By Linky van der Merwe
By definition an Accidental Project Manager is “A business professional where project management is a secondary responsibility, but who is asked to do important corporate projects nonetheless”.
It can also be any person who now manages projects for the first time with little or no prior experience or training.
You may feel a bit like the guy in this picture!
According to research most project managers start out with a qualification which determines their early years’ experience. Often these individuals are technical specialists who were put in charge of projects in their respective fields or industries. If they show potential as managers and work well with people, they tend to gravitate toward project management. With introspection, they would discover that project management actually suits their natural abilities and complements their core talents and skills.
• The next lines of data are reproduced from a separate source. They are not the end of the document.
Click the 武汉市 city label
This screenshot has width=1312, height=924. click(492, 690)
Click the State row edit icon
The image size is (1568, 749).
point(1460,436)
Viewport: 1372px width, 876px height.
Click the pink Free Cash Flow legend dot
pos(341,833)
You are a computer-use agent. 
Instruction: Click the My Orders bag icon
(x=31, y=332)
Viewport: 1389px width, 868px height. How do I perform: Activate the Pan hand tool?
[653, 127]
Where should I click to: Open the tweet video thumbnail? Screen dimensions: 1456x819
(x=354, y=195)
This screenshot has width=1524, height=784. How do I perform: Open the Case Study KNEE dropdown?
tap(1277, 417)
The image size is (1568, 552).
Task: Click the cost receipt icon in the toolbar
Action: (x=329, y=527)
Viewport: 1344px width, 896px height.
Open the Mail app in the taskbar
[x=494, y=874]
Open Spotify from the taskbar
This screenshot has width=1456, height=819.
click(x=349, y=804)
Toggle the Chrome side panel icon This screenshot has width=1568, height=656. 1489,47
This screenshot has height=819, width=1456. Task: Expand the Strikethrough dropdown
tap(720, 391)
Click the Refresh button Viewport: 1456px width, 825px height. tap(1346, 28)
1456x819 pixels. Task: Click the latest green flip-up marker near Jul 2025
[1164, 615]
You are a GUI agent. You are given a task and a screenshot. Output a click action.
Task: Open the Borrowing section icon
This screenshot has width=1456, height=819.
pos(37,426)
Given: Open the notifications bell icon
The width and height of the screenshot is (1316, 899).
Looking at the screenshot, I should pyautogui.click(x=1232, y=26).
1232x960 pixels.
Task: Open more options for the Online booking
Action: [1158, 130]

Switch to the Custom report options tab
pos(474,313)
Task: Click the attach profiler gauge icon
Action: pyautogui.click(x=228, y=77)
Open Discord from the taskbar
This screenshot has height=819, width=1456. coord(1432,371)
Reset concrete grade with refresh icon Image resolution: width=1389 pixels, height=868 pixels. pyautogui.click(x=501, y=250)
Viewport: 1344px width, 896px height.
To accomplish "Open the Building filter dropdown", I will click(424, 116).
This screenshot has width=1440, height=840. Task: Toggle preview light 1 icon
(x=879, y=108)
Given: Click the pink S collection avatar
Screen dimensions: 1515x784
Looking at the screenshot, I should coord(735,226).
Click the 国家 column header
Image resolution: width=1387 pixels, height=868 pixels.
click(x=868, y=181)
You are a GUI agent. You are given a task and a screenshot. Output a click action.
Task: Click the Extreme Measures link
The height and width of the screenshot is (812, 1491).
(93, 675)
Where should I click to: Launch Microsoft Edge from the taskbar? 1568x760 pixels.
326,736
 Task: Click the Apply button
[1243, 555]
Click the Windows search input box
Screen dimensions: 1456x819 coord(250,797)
The move to full-time project management becomes easier once they undergo some training that would equip them with adequate technical and interpersonal skills. Although many of these skills are usually honed with experience while managing projects.
Often there would be a high expectation to succeed especially if they come from a background of being a subject matter expert or a manager, managing teams of people.
An accidental project manager would be eager and motivated to learn. Such a manager requires some sort of accelerated learning in order to become more confident at doing project management. A fortunate project manager, would be sent to do a project management course ranging from 5 days (typical project management methodology course) to 6 months with a diploma at the end.
Career Path
In many organisations, there is no clarity on the typical career path options that project managers have. They are left to their own devices with perhaps only their Line Managers giving them guidance and support.
I believe that many good project managers are often lost to the profession if they don’t have a clear career path within an organisation with a mature project management program. There needs to be opportunities created for training and mentoring, for networking with other project managers who are at the same organisation or at least with others who work at similar organisations or in similar industries.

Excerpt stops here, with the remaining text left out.